As and when the....bec*a*me more stable, the...might... (puisqu'il s'agit d'un futur hypothétique).


----------



## Budd

As many have aid here, there are several plausible translations for au fur et à mesure. One I haven't noticed is "to the extent that." For example: 


talialeen said:


> The old products will be phased out *"au fur et à mesure que"* the clients will buy new products



"Old products will be phased out _as _clients buy new products." Or "old products will be phased out _to the extent _clients buy new products." The second version emphasizes more the idea of progression and can leave open the possibility that clients won't buy the new ones.


----------



## Guy B.

I was looking for a way to translate the same expression to put it in a recipe, and turned to wordreference as usual 
Although this tread is quite old, i think it may serve to explain the exact meaning of the words:

"Fur", in French, is an old word indicating proportion, or a ratio.

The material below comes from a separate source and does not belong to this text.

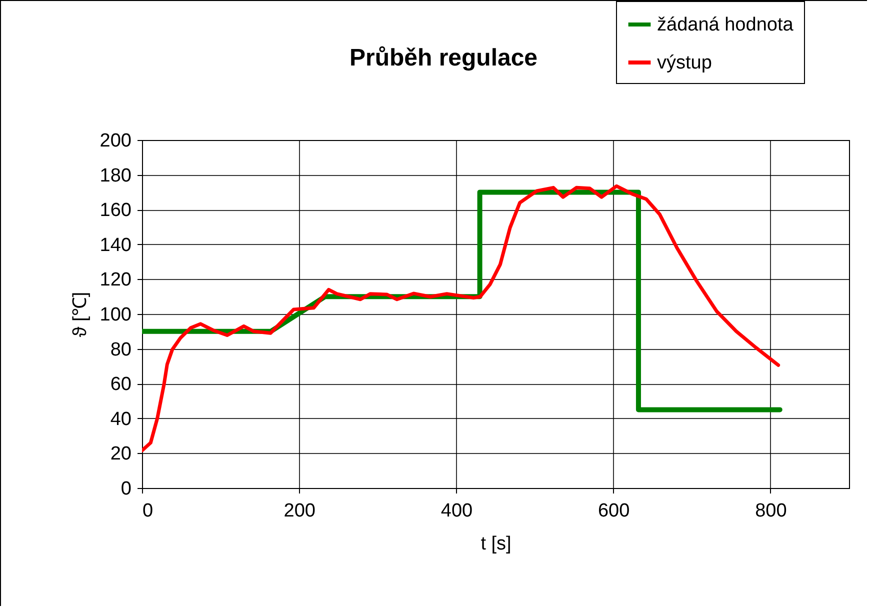  Describe the element at coordinates (614, 511) in the screenshot. I see `x-tick-label: 600` at that location.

The literal meaning of this expression, therefore, could be something in the line of

" following proportionally (*au fur*)_ [the changes that operates in time]_ and according to the measurement, progressively (*à mesure*)"

indicating something that happens at the same time, simultaneously and in equal proportions (eg, adding liquid to maintain evaporating water to a given level).

Most of the given suggestions are adapted to my case; but I was wondering what is the English commonly used expression (if there is  one) in kitchens, when explaining a step in this kind of situations.


----------



## Franco-filly

You could say "Gradually add more water/stock as the liquid is absorbed" for a risotto recipe for example.


----------



## joelooc

with such adverbs as gradually, progressively etc... I am surprised not to see any be + ing form. Is there any reason for not considering "as her husband *is* read*ing* his newspaper " "as the liquid is being absorbed" as possible translations?


----------



## AnnieF

You could say "gradually adding more stock ..." if this is a continuation of a previous instruction and within the same sentence, but not if this instruction is in a separate sentence.


----------



## Phil512

Trying another approach, less literal :
The more East Asian exchange rates become more stable/stabilize against the regional basket, and therefore against each other, the more the ACU could act as vehicle for encouraging trade, investment and financial transactions within the region".


----------